Y en ese momento, eso era todo lo que importaba.
El zarpe
En plena Primera Guerra Mundial, los mares estaban bajo estrecha vigilancia. El control británico sobre rutas y movimientos era riguroso. La operación de zarpe fue, en sí misma, extraordinaria. Miembros de la colonia alemana simularon un viaje de cabotaje hacia el norte de Chile con la Tinto.
Pero al caer la noche, el barco invirtió rumbo hacia el sur. En paralelo, la verdadera tripulación en fuga se embarcó en una pequeña embarcación chilota de pesca artesanal —invisible para la vigilancia británica.
Días después, lograron encontrarse en una pequeña isla, Mechuque.
Ahí, en silencio, se produjo el traspaso: hombres, agua, provisiones… y el control de la nave.
Al mando quedaba un capitán de solo 29 años: Carl Richardz.

La travesía
La Tinto se internó en el laberinto de canales de la Patagonia chilena.

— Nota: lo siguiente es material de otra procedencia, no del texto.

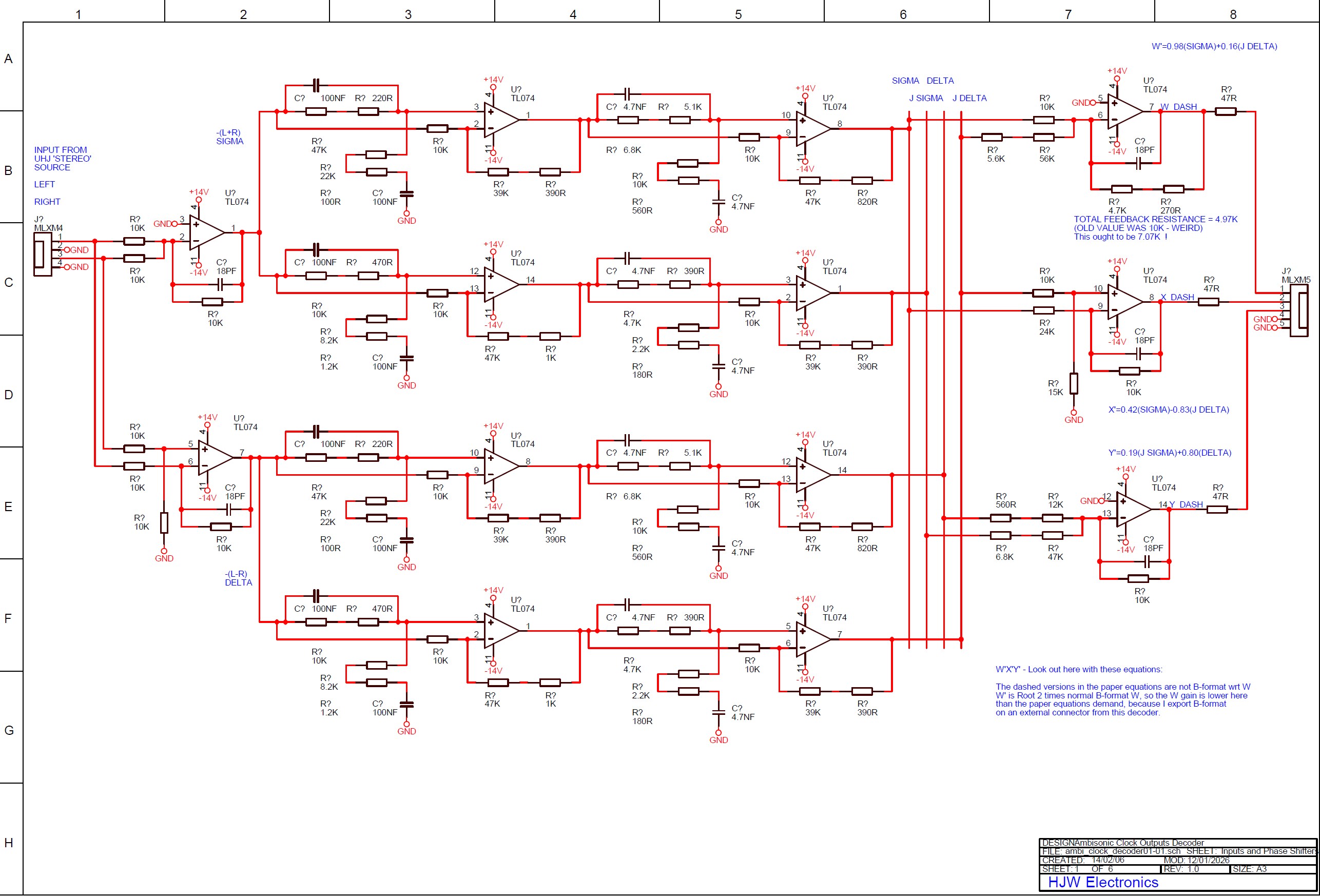Click the J SIGMA bus label

tap(925, 98)
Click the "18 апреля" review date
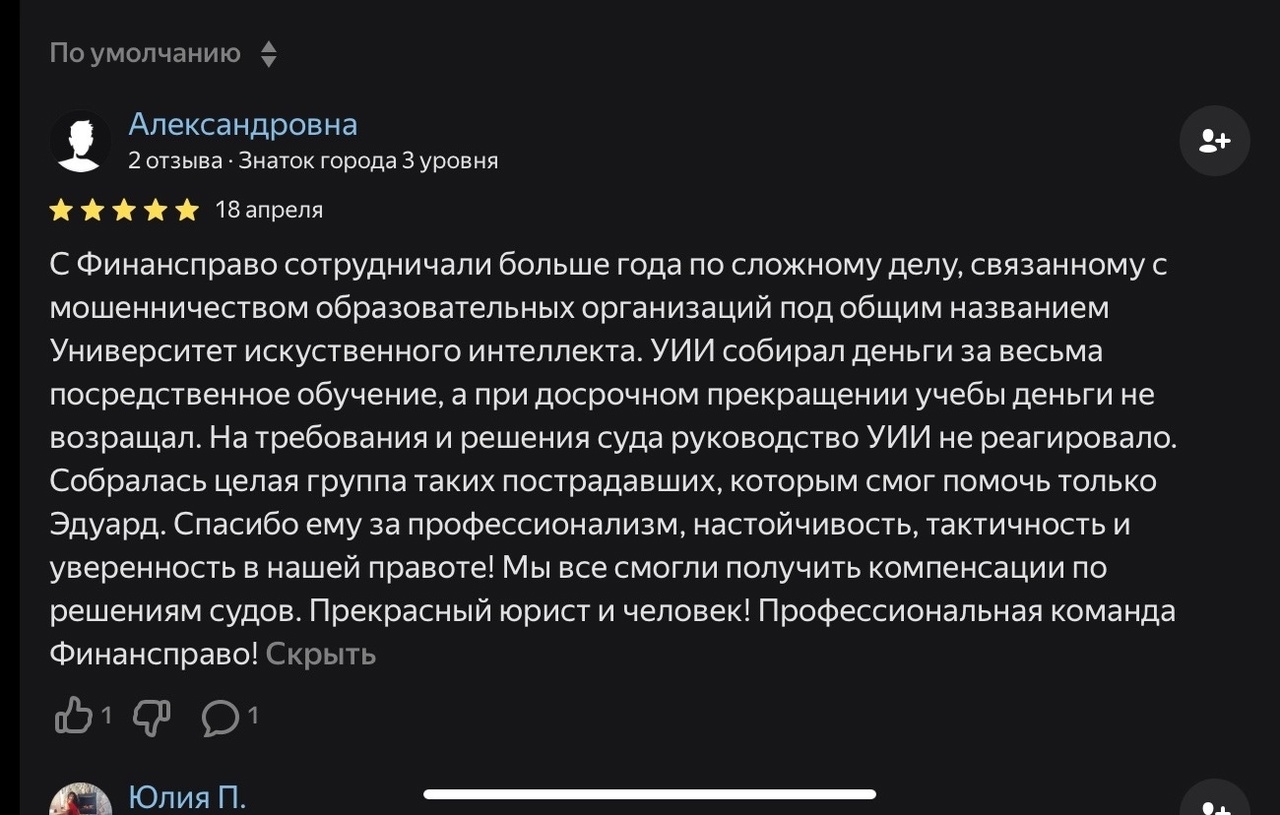The image size is (1280, 815). click(x=269, y=210)
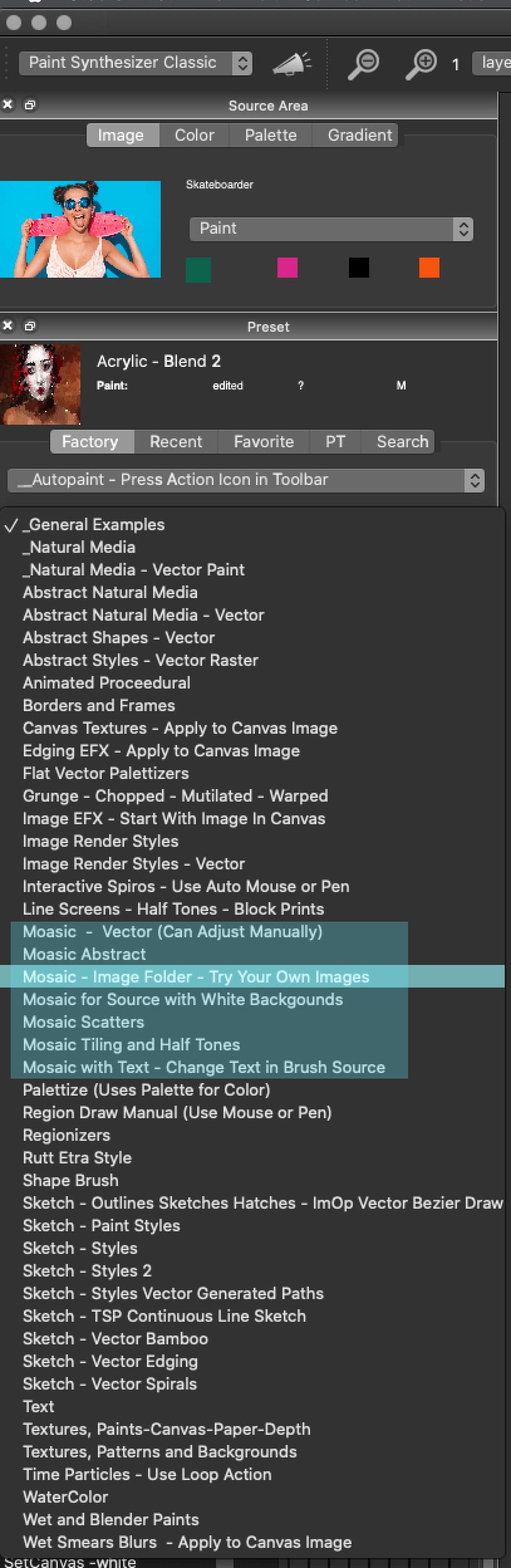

Un territorio de islas, fiordos y rutas invisibles en las cartas náuticas de la época. Avanzaban de noche, se ocultaban de día. Evitaban todo contacto. Pescadores locales —muchos de ellos indígenas— les indicaban pasos seguros, rutas que no existían en ningún carta náutica.
Durante esas primeras semanas, repararon la nave, ajustaron su aparejo y transformaron su apariencia. La Tinto dejó de existir. Ahora era un ballenero noruego. Nuevo nombre: Eva.
Bajo esa identidad cruzaron el canal Beagle, doblaron el Cabo de Hornos y alcanzaron las islas de Los Estados.
Desde ahí, se internaron en el Atlántico. Más de una vez fueron interceptados. Más de una vez inspeccionados. Y más de una vez, lograron engañar a los británicos.
Lo que lograron fue épico:
126 días de navegación a vela
10.700 millas náuticas (19.816 km)
24 hombres a bordo
evitando rutas vigiladas
enfrentando clima extremo, tempestades en el mar austral
con recursos limitados
vigilancia constante en tiempos de guerra
Y, a pesar de todo: cero bajas humanas. Sin disparar un solo tiro. Tras más de cuatro meses en el mar, alcanzaron su objetivo: Trondheim, Noruega. Habían cruzado el mundo a vela, en plena guerra y perseguidos, en una travesía que fue mucho más que una fuga: una demostración extraordinaria de disciplina, navegación real, liderazgo y determinación, y uno de los episodios más audaces —y menos conocidos— de la Primera Guerra Mundial.
Este relato forma parte de una historia mayor que fui reconstruyendo a partir de documentos, registros y, en parte, navegando personalmente algunos de estos canales del sur de Chile.
Una historia donde la realidad supera ampliamente a la ficción.